Stored data entries:

=== Begin Enclosure ===

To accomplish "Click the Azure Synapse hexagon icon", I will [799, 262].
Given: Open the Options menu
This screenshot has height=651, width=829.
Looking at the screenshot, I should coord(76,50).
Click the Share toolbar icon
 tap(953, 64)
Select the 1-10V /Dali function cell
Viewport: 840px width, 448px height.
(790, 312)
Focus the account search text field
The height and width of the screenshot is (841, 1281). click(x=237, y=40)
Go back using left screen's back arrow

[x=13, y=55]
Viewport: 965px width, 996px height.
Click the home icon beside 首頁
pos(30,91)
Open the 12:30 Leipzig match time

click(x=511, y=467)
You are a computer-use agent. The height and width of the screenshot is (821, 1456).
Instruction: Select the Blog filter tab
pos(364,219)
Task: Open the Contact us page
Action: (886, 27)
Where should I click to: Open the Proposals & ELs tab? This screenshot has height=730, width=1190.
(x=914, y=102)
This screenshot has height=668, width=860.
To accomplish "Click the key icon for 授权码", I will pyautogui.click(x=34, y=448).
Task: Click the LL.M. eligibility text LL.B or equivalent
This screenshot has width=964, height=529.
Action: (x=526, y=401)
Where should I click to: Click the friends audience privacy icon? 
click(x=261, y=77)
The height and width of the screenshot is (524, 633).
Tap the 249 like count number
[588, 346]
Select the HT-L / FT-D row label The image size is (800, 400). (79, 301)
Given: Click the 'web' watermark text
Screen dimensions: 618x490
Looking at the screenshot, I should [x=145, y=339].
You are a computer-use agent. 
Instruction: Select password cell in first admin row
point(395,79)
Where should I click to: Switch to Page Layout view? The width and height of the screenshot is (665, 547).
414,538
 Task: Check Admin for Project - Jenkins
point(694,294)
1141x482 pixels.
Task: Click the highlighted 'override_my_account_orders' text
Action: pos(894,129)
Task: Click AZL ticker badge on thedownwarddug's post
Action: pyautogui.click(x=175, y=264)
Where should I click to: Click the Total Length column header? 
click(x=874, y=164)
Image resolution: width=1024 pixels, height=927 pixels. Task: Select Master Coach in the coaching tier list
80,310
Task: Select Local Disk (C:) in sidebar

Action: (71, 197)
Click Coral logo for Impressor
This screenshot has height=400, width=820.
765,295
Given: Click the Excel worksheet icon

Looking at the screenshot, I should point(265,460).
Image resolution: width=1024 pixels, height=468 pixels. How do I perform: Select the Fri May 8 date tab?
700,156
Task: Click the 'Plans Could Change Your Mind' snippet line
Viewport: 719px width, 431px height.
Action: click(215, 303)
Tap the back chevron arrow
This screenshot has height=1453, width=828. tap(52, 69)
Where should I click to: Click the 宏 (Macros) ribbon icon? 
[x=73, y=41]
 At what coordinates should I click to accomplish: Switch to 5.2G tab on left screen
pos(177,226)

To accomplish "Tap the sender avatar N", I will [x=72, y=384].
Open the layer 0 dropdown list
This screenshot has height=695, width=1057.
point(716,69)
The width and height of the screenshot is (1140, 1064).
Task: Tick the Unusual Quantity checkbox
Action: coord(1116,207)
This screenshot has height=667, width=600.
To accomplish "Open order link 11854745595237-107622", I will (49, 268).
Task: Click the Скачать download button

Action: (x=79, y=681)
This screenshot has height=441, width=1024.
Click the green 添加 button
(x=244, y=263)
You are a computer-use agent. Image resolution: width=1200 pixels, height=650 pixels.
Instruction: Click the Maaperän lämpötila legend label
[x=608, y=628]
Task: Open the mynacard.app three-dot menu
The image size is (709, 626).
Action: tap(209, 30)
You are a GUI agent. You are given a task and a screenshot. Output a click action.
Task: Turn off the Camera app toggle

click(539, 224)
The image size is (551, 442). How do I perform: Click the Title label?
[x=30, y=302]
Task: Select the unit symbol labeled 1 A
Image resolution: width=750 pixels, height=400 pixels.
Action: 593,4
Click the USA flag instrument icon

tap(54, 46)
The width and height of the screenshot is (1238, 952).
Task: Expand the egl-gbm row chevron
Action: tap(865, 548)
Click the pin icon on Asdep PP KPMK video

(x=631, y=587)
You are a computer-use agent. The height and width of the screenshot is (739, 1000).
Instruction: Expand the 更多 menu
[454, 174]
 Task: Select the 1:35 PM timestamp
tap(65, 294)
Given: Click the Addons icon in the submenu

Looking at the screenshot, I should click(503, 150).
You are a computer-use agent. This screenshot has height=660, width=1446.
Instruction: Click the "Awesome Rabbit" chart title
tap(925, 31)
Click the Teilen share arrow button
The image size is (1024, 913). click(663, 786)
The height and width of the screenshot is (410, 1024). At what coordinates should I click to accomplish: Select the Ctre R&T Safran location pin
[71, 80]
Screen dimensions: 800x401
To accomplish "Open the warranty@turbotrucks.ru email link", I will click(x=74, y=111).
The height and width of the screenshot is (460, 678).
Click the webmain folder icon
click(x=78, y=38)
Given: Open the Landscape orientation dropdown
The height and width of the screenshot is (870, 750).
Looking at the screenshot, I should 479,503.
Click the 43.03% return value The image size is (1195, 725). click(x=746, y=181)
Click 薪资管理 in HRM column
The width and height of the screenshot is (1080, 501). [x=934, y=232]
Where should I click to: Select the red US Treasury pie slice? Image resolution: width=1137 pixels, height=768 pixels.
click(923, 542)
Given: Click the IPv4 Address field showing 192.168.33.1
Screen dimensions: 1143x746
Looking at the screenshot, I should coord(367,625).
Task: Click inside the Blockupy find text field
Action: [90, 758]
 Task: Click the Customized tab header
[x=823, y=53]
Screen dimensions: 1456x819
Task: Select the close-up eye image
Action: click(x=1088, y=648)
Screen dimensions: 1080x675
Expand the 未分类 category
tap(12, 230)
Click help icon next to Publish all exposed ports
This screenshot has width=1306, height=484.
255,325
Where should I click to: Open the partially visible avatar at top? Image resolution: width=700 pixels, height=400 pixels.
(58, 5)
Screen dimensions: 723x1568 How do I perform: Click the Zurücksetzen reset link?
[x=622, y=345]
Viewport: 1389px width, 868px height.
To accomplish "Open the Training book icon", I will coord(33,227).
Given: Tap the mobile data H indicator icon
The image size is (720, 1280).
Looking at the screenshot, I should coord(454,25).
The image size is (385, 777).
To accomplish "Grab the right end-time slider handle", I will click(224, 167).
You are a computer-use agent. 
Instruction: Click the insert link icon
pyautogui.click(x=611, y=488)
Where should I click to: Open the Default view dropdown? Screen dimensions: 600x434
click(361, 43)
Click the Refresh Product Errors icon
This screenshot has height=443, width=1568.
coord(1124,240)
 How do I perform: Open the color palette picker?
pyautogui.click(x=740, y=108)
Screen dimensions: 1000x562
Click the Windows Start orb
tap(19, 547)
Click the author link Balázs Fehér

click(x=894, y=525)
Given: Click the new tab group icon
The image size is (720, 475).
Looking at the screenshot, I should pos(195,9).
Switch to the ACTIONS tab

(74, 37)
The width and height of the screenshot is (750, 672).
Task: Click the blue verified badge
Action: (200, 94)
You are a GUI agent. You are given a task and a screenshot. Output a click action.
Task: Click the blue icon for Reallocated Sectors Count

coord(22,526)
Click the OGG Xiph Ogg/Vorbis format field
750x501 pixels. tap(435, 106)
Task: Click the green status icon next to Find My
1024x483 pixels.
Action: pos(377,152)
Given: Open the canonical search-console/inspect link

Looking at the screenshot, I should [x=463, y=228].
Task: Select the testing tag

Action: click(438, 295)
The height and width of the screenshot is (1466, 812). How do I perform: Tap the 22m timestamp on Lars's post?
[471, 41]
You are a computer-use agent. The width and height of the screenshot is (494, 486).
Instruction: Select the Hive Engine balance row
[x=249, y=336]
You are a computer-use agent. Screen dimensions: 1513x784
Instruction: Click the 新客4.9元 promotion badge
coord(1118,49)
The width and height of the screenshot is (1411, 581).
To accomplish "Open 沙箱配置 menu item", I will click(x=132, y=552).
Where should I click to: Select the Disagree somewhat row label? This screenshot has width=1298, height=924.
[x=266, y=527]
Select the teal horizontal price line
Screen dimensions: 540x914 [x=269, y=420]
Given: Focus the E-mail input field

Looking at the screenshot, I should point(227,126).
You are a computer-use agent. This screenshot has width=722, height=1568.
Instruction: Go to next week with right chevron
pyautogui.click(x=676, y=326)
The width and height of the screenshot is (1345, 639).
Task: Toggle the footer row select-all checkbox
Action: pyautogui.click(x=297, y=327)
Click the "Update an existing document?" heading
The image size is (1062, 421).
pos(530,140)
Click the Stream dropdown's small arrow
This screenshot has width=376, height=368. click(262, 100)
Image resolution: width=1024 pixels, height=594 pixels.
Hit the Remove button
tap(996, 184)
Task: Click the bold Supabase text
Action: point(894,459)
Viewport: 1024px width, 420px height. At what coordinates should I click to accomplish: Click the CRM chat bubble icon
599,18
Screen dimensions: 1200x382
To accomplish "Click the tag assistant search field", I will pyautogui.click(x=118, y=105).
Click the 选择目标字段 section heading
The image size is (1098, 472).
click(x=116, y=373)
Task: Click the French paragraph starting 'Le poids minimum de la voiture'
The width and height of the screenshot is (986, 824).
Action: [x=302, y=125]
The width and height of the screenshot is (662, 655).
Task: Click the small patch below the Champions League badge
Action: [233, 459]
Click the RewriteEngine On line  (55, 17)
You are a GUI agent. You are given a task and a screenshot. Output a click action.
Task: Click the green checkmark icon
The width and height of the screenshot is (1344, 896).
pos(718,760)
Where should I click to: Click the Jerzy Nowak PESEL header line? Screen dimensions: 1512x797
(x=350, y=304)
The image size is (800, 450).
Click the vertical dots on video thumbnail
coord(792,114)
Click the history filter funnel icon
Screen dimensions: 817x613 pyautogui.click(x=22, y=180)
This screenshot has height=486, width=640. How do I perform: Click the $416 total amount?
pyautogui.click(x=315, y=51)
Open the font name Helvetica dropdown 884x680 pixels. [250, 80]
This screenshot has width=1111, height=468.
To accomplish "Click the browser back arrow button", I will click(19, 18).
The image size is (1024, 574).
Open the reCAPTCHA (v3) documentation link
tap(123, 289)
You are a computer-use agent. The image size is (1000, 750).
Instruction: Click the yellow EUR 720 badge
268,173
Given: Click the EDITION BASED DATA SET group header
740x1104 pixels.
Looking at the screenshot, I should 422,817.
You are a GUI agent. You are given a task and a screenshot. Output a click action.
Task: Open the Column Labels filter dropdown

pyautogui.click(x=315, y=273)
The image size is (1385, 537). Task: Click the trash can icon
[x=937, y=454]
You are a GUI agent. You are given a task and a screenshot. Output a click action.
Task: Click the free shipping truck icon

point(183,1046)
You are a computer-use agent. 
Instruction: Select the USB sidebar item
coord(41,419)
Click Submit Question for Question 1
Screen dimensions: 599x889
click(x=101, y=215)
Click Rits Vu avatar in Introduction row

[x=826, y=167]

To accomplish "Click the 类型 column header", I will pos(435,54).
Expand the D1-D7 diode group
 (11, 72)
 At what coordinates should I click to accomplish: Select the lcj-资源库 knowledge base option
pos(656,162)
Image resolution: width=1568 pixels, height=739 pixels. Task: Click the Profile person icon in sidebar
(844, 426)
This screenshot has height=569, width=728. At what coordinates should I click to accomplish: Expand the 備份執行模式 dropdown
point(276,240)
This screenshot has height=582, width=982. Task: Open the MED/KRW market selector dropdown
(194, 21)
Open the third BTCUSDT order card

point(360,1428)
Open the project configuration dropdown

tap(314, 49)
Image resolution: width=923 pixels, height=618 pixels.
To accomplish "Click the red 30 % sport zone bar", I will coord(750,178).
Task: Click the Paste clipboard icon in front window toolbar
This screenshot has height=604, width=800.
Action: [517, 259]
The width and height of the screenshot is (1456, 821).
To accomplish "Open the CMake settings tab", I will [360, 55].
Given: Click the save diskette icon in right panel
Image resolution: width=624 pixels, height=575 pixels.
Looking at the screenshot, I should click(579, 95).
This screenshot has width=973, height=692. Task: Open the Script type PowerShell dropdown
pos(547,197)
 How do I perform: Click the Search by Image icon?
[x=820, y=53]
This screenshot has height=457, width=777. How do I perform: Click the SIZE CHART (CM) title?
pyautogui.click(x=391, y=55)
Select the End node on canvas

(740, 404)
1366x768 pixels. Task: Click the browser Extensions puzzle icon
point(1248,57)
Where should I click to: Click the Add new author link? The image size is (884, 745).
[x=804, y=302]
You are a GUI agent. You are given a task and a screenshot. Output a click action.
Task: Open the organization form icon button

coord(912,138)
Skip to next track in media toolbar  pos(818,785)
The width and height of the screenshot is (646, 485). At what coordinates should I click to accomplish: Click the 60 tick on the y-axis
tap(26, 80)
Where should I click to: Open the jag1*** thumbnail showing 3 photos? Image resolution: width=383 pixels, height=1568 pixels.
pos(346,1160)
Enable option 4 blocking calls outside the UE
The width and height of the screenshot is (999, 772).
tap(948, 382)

=== End Enclosure ===

◆ **TASK BRIEF**
Please return all lines above in which the string "heading" is found.

◆ **PROBLEM SOLUTION**
Click the "Update an existing document?" heading
Click the 选择目标字段 section heading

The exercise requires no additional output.